▶ _Try it_: Repeat every record exactly as written.

[Stored records]
·····

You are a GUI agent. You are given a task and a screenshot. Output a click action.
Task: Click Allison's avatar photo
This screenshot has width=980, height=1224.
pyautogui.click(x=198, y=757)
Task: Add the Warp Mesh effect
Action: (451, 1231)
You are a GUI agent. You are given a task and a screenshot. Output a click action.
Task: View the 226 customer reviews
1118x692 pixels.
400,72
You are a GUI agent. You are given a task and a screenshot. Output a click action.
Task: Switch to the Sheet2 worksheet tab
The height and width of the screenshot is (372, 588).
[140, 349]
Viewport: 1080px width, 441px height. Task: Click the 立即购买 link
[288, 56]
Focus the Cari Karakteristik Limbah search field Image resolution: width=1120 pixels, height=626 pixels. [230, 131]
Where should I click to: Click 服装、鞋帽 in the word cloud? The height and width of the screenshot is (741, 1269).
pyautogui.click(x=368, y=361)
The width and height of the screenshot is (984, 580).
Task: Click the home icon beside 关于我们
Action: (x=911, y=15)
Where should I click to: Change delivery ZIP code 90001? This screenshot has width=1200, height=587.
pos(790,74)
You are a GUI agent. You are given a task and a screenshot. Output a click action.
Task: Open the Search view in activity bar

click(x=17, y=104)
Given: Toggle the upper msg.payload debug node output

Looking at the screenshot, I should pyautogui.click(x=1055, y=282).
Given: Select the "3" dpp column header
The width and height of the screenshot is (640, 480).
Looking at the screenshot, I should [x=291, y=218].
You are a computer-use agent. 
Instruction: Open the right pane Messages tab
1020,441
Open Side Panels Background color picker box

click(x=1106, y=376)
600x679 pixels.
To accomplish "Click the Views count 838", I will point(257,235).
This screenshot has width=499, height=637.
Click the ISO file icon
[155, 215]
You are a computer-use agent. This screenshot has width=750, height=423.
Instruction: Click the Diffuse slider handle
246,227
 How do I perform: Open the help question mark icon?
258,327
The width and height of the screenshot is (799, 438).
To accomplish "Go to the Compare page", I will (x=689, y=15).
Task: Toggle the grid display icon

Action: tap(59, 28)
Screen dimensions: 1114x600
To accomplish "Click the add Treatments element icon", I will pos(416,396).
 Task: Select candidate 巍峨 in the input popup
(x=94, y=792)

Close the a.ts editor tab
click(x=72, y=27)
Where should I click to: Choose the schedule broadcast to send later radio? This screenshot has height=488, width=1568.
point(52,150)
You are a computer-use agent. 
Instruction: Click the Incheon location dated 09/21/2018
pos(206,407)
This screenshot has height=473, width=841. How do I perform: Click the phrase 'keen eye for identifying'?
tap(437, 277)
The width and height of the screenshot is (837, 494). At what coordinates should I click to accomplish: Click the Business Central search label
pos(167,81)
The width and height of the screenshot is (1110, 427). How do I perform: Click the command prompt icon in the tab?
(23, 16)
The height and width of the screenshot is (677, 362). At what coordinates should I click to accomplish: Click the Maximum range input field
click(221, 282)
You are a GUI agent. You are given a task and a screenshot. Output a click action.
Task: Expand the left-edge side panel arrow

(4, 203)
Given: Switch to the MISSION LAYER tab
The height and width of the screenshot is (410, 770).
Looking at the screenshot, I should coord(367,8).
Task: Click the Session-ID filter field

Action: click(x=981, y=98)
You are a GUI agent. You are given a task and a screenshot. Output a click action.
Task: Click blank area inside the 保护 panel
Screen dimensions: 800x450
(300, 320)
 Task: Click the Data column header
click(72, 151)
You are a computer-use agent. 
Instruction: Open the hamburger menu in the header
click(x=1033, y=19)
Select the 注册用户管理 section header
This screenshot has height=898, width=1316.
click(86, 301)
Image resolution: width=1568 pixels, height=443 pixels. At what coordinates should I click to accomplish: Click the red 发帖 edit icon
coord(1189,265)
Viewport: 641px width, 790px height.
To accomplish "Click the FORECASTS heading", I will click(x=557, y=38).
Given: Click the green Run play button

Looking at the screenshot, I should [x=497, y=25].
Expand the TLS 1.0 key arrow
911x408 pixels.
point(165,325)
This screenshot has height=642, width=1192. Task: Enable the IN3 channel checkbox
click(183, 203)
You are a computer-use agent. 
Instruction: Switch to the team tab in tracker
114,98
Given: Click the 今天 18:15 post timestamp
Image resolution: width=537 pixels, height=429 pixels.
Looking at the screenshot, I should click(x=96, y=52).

·····

▶ _Answer section_:
You are a GUI agent. You are given a task and a screenshot. Output a click action.
Task: Click Allison's avatar photo
This screenshot has width=980, height=1224.
pyautogui.click(x=198, y=757)
Task: Add the Warp Mesh effect
Action: (451, 1231)
You are a GUI agent. You are given a task and a screenshot. Output a click action.
Task: View the 226 customer reviews
1118x692 pixels.
400,72
You are a GUI agent. You are given a task and a screenshot. Output a click action.
Task: Switch to the Sheet2 worksheet tab
The height and width of the screenshot is (372, 588).
[140, 349]
Viewport: 1080px width, 441px height. Task: Click the 立即购买 link
[288, 56]
Focus the Cari Karakteristik Limbah search field Image resolution: width=1120 pixels, height=626 pixels. [230, 131]
Where should I click to: Click 服装、鞋帽 in the word cloud? The height and width of the screenshot is (741, 1269).
pyautogui.click(x=368, y=361)
The width and height of the screenshot is (984, 580).
Task: Click the home icon beside 关于我们
Action: (x=911, y=15)
Where should I click to: Change delivery ZIP code 90001? This screenshot has width=1200, height=587.
pos(790,74)
You are a GUI agent. You are given a task and a screenshot. Output a click action.
Task: Open the Search view in activity bar

click(x=17, y=104)
Given: Toggle the upper msg.payload debug node output

Looking at the screenshot, I should pyautogui.click(x=1055, y=282).
Given: Select the "3" dpp column header
The width and height of the screenshot is (640, 480).
Looking at the screenshot, I should [x=291, y=218].
You are a computer-use agent. 
Instruction: Open the right pane Messages tab
1020,441
Open Side Panels Background color picker box

click(x=1106, y=376)
600x679 pixels.
To accomplish "Click the Views count 838", I will point(257,235).
This screenshot has width=499, height=637.
Click the ISO file icon
[155, 215]
You are a computer-use agent. This screenshot has width=750, height=423.
Instruction: Click the Diffuse slider handle
246,227
 How do I perform: Open the help question mark icon?
258,327
The width and height of the screenshot is (799, 438).
To accomplish "Go to the Compare page", I will (x=689, y=15).
Task: Toggle the grid display icon

Action: tap(59, 28)
Screen dimensions: 1114x600
To accomplish "Click the add Treatments element icon", I will pos(416,396).
 Task: Select candidate 巍峨 in the input popup
(x=94, y=792)

Close the a.ts editor tab
click(x=72, y=27)
Where should I click to: Choose the schedule broadcast to send later radio? This screenshot has height=488, width=1568.
point(52,150)
You are a computer-use agent. 
Instruction: Click the Incheon location dated 09/21/2018
pos(206,407)
This screenshot has height=473, width=841. How do I perform: Click the phrase 'keen eye for identifying'?
tap(437, 277)
The width and height of the screenshot is (837, 494). At what coordinates should I click to accomplish: Click the Business Central search label
pos(167,81)
The width and height of the screenshot is (1110, 427). How do I perform: Click the command prompt icon in the tab?
(23, 16)
The height and width of the screenshot is (677, 362). At what coordinates should I click to accomplish: Click the Maximum range input field
click(221, 282)
You are a GUI agent. You are given a task and a screenshot. Output a click action.
Task: Expand the left-edge side panel arrow

(4, 203)
Given: Switch to the MISSION LAYER tab
The height and width of the screenshot is (410, 770).
Looking at the screenshot, I should coord(367,8).
Task: Click the Session-ID filter field

Action: click(x=981, y=98)
You are a GUI agent. You are given a task and a screenshot. Output a click action.
Task: Click blank area inside the 保护 panel
Screen dimensions: 800x450
(300, 320)
 Task: Click the Data column header
click(72, 151)
You are a computer-use agent. 
Instruction: Open the hamburger menu in the header
click(x=1033, y=19)
Select the 注册用户管理 section header
This screenshot has height=898, width=1316.
click(86, 301)
Image resolution: width=1568 pixels, height=443 pixels. At what coordinates should I click to accomplish: Click the red 发帖 edit icon
coord(1189,265)
Viewport: 641px width, 790px height.
To accomplish "Click the FORECASTS heading", I will click(x=557, y=38).
Given: Click the green Run play button

Looking at the screenshot, I should [x=497, y=25].
Expand the TLS 1.0 key arrow
911x408 pixels.
point(165,325)
This screenshot has height=642, width=1192. Task: Enable the IN3 channel checkbox
click(183, 203)
You are a computer-use agent. 
Instruction: Switch to the team tab in tracker
114,98
Given: Click the 今天 18:15 post timestamp
Image resolution: width=537 pixels, height=429 pixels.
Looking at the screenshot, I should click(x=96, y=52).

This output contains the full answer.